Слезами смылись последние следы раскаяния, и оба они вошли в свою милую горенку прежними друзьями О чем говорили они там - это их тайна, но только поздно вечером, по выходе из светлицы, Алексей Петрович казался другим человеком - спокойным и счастливым.
На барской половине Алексея Петровича встретил учитель тревожным вопросом:
- Какую цидулку передал государь после обеда?
Царевич подал учителю объявление с тем покойным, равнодушным видом, в котором не было и тени обычной нерешительности.
- Ну что скажешь, Никифор? - спросил царевич, когда князь Никифор прочитал письмо.
- Зело гневен государь и в чрезмерное сумнительство меня приводит… По чьей бы это инсинуации произошла такая резолюция? - рассуждал учитель, с изумлением посматривая на спокойное лицо Алексея Петровича, обыкновенно такое подвижное и тревожное.
- Инсинуация известно чья - Сашки Данилыча. Светлейшему охота мачеху выставить и обеспечить ей самой наследство, благо, теперь и сынок у ней родился. Будет Катерина государыней - ему хорошо, из его воли не выйдет.
- Так… так… ну, а как же ты, царевич?
- Я-то?.. Да так же, как и прежде, все буду тянуть свою канитель… болен-де да неспособен. У отца эпилепсия, а доктора говорят, что когда эта болезнь прилучается в пожилых годах, так тот человек долго не проживет; вот и святые люди тоже…
- Спрашивал и я, - то же говорили; да ведь ты знаешь, какой нрав у отца? Откладывать не любит.
- А ежели пристанет и невтерпеж будет, так убегу.
- Убежишь?
- Убегу.
- Куда убежишь?
- Найду куда, лишь бы время протянуть. Я уж давно об этом думаю. В прошлую еще поездку мою в Карлсбад, года два назад, при покойной жене, Кикин советовал мне остаться за границей, побывать в Голландии, в Италии и выбрать себе местечко на случай, да я тогда не решился Советовал он мне еще поискать при французском дворе, тамошний король, слышно, великодушен, - многих королей под своей протекцией содержит, так не большое дело и меня ему принять.
- А как здесь-то? Ведь государь лишит тебя наследства, назначит, пожалуй, новорожденного своего сынка, либо жену, либо какую из дочерей.
- Что ж за беда?
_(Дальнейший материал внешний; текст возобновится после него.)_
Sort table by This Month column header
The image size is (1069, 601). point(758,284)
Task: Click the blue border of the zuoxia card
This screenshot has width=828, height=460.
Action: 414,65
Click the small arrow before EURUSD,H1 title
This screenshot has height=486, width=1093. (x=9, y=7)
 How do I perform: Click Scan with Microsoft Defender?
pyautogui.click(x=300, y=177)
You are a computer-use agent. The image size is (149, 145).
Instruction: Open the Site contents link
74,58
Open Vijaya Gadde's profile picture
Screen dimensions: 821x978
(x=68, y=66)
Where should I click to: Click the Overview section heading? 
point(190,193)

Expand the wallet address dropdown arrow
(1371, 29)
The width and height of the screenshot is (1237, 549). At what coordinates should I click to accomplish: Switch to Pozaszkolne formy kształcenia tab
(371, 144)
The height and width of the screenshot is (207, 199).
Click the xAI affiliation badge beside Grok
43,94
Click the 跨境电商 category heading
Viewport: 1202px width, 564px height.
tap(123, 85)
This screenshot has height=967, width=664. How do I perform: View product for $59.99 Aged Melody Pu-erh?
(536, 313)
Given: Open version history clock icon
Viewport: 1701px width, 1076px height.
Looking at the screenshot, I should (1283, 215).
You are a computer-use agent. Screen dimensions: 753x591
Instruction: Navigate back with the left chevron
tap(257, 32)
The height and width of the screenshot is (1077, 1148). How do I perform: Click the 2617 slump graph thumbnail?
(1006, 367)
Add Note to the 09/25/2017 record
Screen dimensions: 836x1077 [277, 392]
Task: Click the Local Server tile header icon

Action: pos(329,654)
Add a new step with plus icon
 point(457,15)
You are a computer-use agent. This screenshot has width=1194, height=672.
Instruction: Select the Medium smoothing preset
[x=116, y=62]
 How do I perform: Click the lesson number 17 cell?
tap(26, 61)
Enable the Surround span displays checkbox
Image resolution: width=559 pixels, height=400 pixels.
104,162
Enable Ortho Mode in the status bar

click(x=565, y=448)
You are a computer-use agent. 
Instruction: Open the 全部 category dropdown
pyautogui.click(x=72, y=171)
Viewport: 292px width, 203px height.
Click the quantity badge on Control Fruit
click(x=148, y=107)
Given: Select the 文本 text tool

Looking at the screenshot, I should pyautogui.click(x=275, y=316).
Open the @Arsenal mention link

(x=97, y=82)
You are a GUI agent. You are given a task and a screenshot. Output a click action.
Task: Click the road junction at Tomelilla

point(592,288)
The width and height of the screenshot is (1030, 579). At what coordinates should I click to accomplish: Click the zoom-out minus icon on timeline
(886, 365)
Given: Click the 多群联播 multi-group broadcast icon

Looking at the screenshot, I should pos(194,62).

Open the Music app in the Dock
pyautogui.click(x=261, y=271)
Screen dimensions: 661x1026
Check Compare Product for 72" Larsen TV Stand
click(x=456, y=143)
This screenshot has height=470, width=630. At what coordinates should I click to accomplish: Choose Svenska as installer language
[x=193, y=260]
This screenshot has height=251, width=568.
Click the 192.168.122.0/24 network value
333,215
Ну и назначит хоть бы сынка Катеринушки. Ежели отец долго, не проживет, так за малолетнего кто-нибудь да должен же править? Народ, святые отцы и господа сенат на моей руке и выберут меня правителем, а там много времени, что-то еще будет!
- Ладно ты придумал, царевич, только никому не сказывай и Кикину-то очень не доверяйся… Да вот еще что: убежишь ты, а мы-то тут как? Государь жилы у нас повытянет.
- Да вам что? Вы и знать не знали, ведать не ведали. Уеду я за границу с разрешения отца, а там и скроюсь Разве вы ответчики за меня? Спрашиваться, что ль, у вас буду?
Решено было тянуть настоящее положение дел до последней крайности, а потом убежать; но утром на другой день - утра у царевича всегда были мудренее вечеров - снова явились сомнения и нерешительность. "Что делать? Как отвечать отцу?" - снова, в сотый раз, повторял себе Алексей Петрович и за разрешением отправился теперь к другим, на этот раз к самому хитроумному из своих приближенных, к Александру Васильевичу Кикину, жившему в своем великолепном каменном доме близ Адмиралтейства.